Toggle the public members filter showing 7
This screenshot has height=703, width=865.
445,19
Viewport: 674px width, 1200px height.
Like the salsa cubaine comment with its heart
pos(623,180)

==

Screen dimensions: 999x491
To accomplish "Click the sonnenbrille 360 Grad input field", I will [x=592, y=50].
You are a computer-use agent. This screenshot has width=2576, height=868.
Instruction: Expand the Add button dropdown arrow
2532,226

» **Exercise description**
Can you copy out, word for word, everything from the row containing "Toggle the public members filter showing 7" down to the row containing "pos(623,180)", including both of those rows?

» **Correct result**
Toggle the public members filter showing 7
This screenshot has height=703, width=865.
445,19
Viewport: 674px width, 1200px height.
Like the salsa cubaine comment with its heart
pos(623,180)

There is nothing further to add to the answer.